Ночью пассажиры, утомленные путешествием, согнувшись, дремали под пледами, и опять над морем тихо плыл месяц. Синим, мертвенным светом вспыхивала открытая дверь рубки, где работал молочно-белый телеграфист, теперь странно похожий на чародея. Под утро они спустились в каюту, еще сохранившую духоту дня. Их разбудили только в полдень, когда справа был виден гористый берег, дымчато-призрачный, с белою полосою прибоя. Маленькие яхты с парусами, похожими на крыло чайки, казалось, стояли недвижно. Было видно, как быстро темнело на горизонте небо и море делалось густым и темным. На ближайшей к пароходу яхте, яростно качавшейся на волнах, быстро спускали парус. Пассажиры — уже одетые — стояли на мостике, в бинокль наблюдали, как идет на пароход ветер, как быстро густеет море. Ветер надвигался из океана, и весь пароход чуть-чуть звенел.

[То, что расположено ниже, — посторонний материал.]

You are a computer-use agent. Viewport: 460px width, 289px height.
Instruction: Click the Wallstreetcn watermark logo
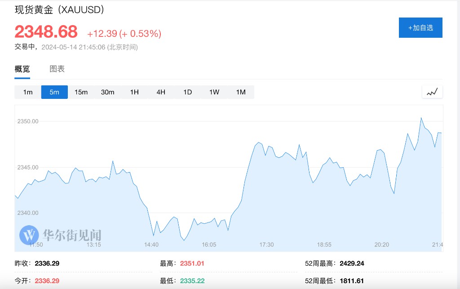click(61, 235)
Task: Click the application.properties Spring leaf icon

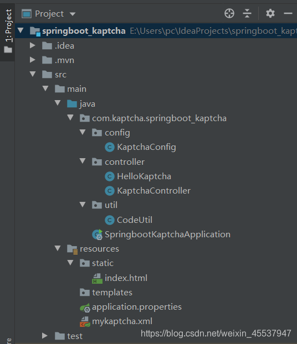Action: point(85,307)
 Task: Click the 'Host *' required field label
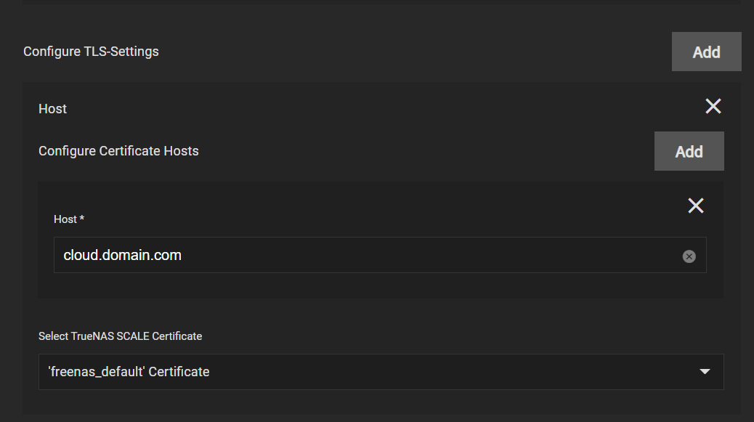click(x=69, y=219)
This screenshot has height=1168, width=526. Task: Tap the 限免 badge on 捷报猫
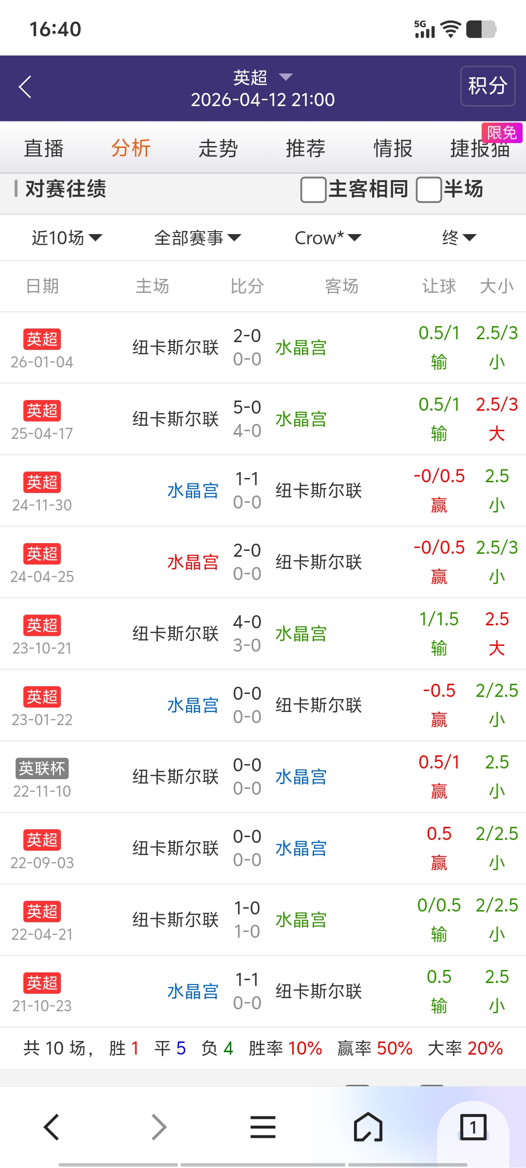(501, 133)
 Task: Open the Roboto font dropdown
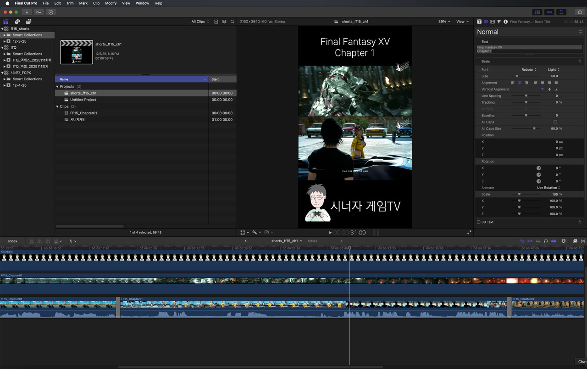click(x=529, y=70)
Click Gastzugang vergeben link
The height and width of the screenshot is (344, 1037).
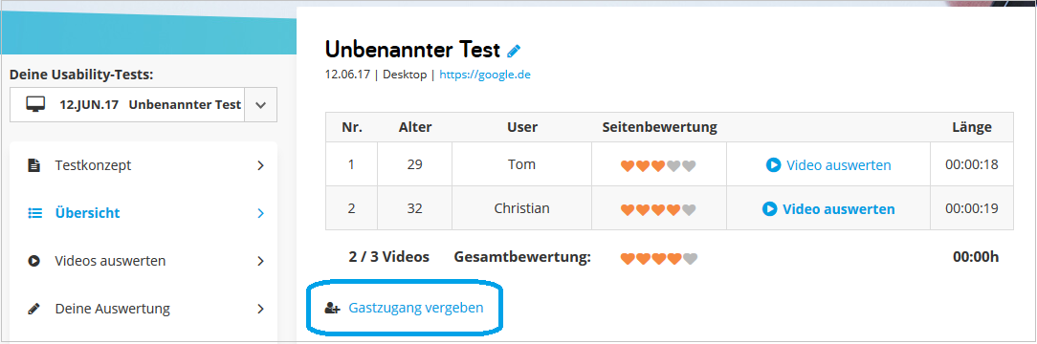(x=416, y=308)
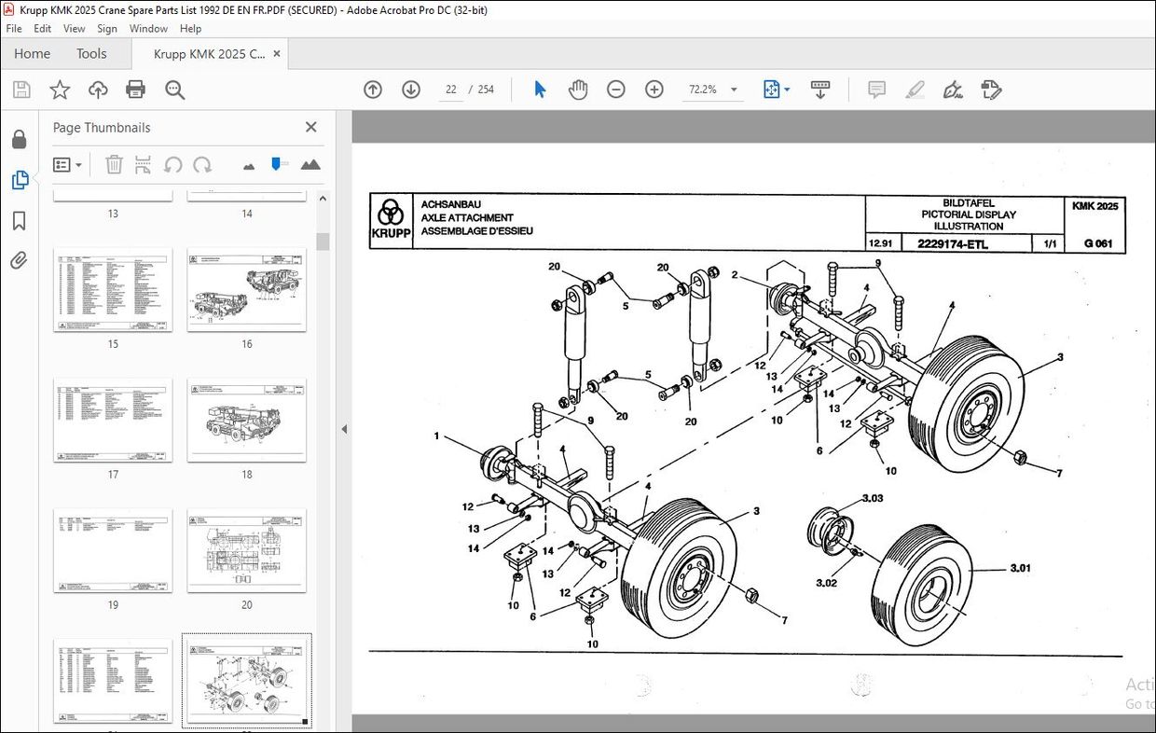Open the Bookmarks panel
The height and width of the screenshot is (733, 1156).
[20, 221]
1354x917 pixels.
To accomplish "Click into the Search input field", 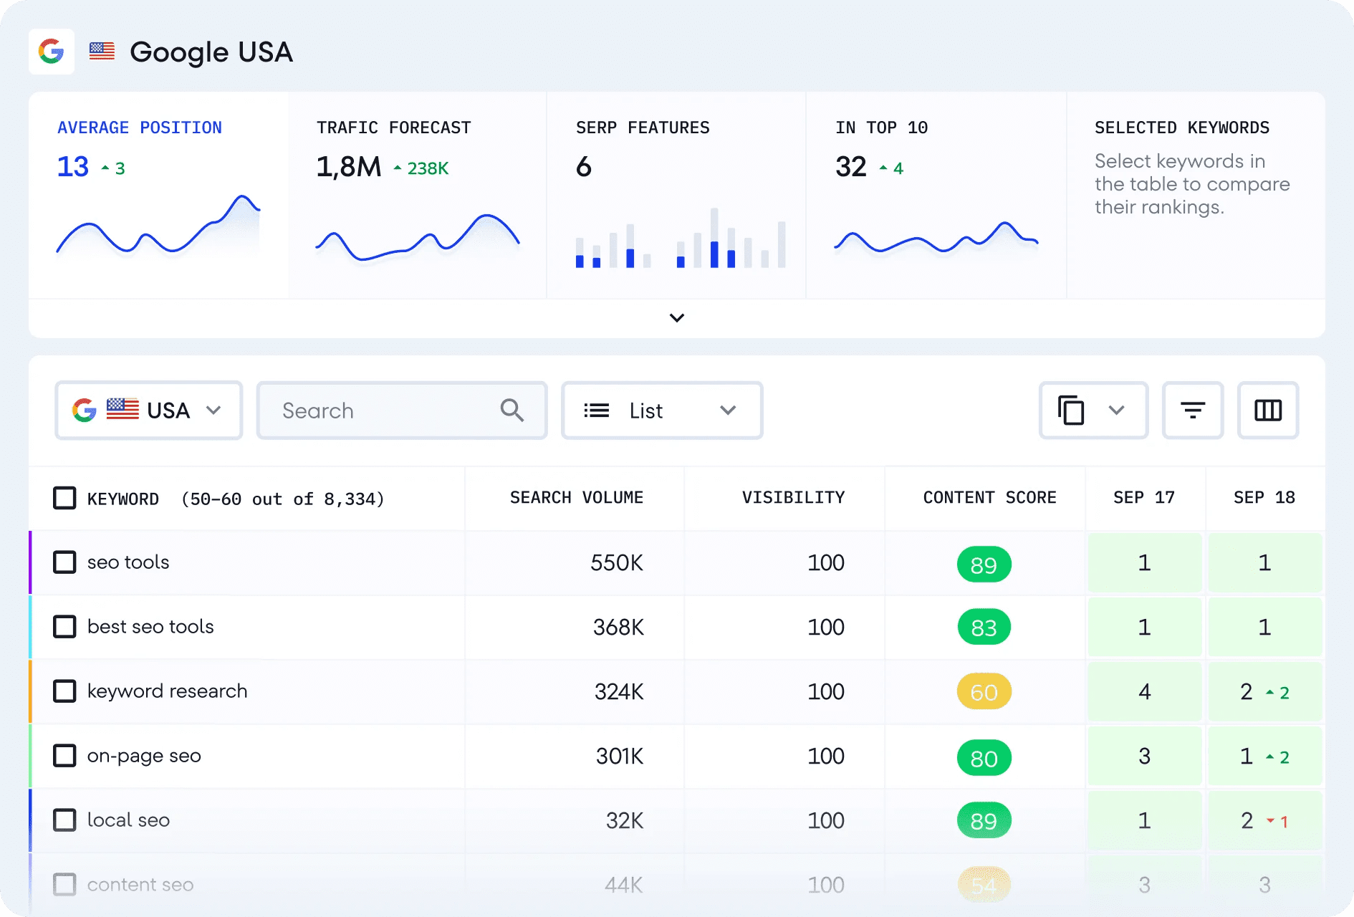I will pos(380,411).
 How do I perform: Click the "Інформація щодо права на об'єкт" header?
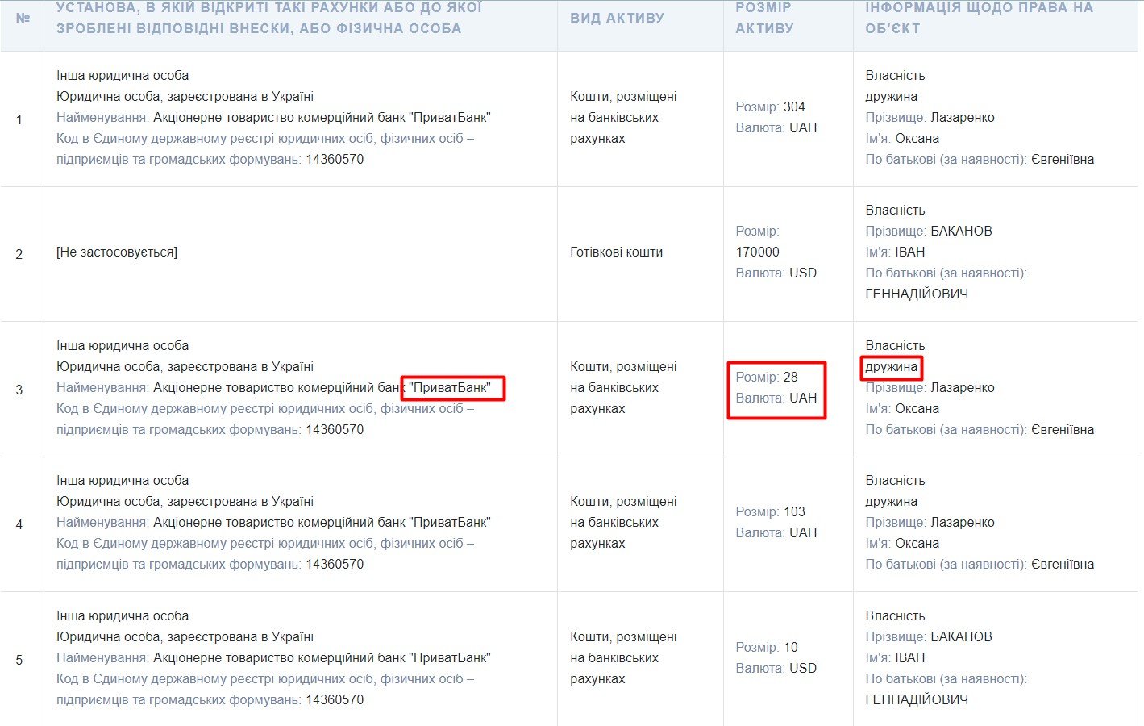[x=979, y=18]
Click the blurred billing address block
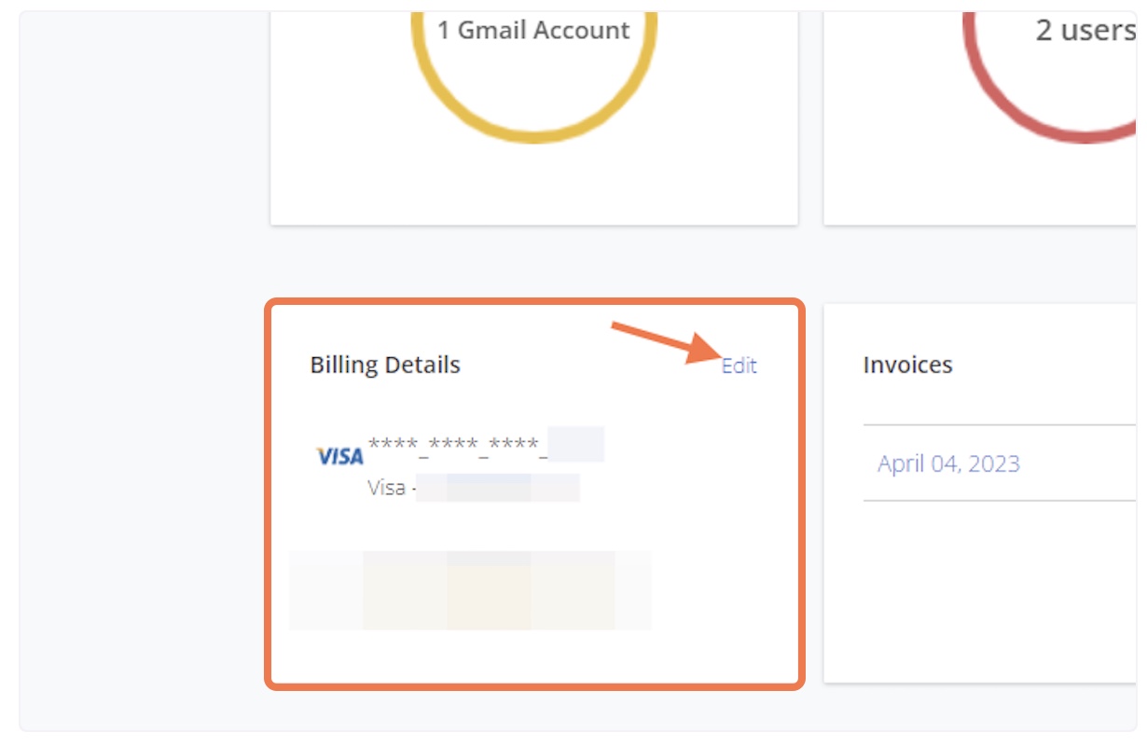The width and height of the screenshot is (1147, 746). point(470,590)
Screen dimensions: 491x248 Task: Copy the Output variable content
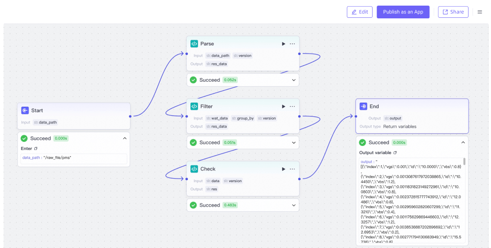[395, 153]
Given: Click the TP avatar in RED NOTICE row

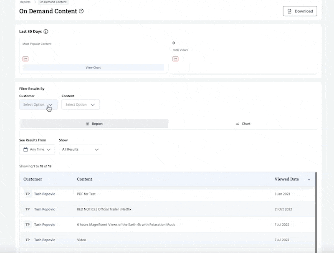Looking at the screenshot, I should (28, 209).
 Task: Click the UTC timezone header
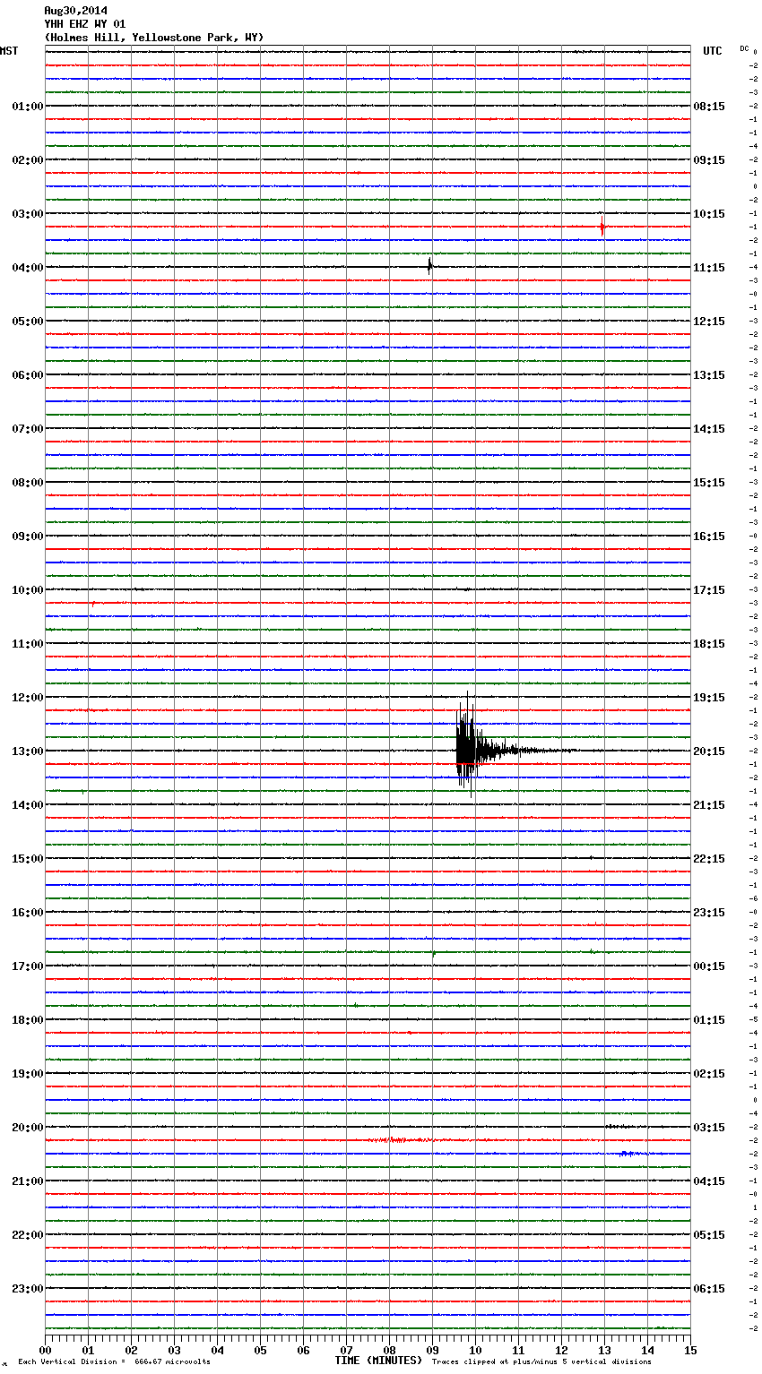[712, 51]
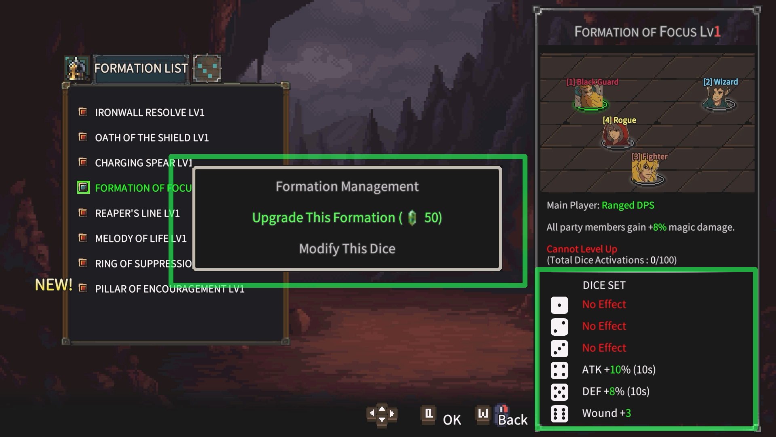Click the six-pip dice Wound icon
Image resolution: width=776 pixels, height=437 pixels.
tap(559, 414)
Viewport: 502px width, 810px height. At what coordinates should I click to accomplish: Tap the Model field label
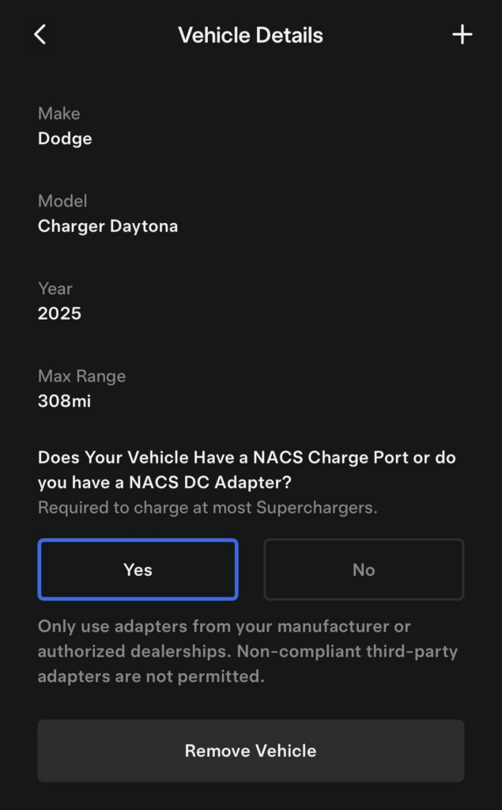coord(62,202)
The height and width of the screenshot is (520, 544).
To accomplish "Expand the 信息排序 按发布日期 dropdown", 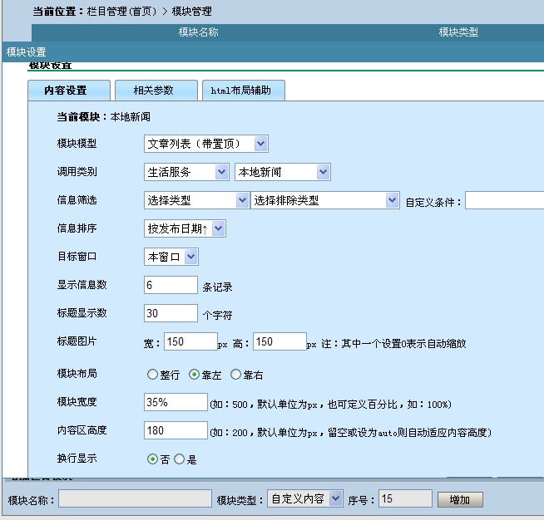I will 185,228.
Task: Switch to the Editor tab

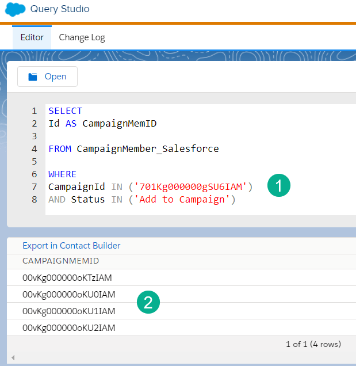Action: pyautogui.click(x=32, y=37)
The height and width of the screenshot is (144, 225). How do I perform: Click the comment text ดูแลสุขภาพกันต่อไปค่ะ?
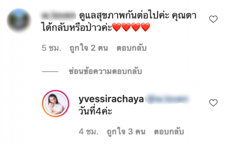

Это продолжалось час: в лица пассажиров летела пена, дышать было трудно, пели ванты, хлестко бились о мачты фалы сигнальных флагов. Наклонив голову, обеими руками держась за шляпу, девушка смеялась ветру, дувшему из океана, открывшегося за берегами пролива.

Было видно, как под пароходом кипит и кружит вода двух сталкивающихся течений, как далеко и грозно ходят в океане волны. От правого берега, выступавшего в море, навстречу пароходу шел катер. Повернувшись быстро, катер подвалил к борту, и стало видно, что в нем стоят две женщины и мужчина. Женщины, смеясь, махали платками, им отвечала пассажирка, держась за стойку и свесясь в море. Матросы, спустившие трап, опять увидели, как она ловко и быстро сбежала вниз. Она три раза махнула платочком стоявшему на мостике капитану и улыбнулась.

А через час пароход входил в океан, темный и синий, и — как это бывает — о пассажирах, о случае с черными людьми больше никто не вспоминал.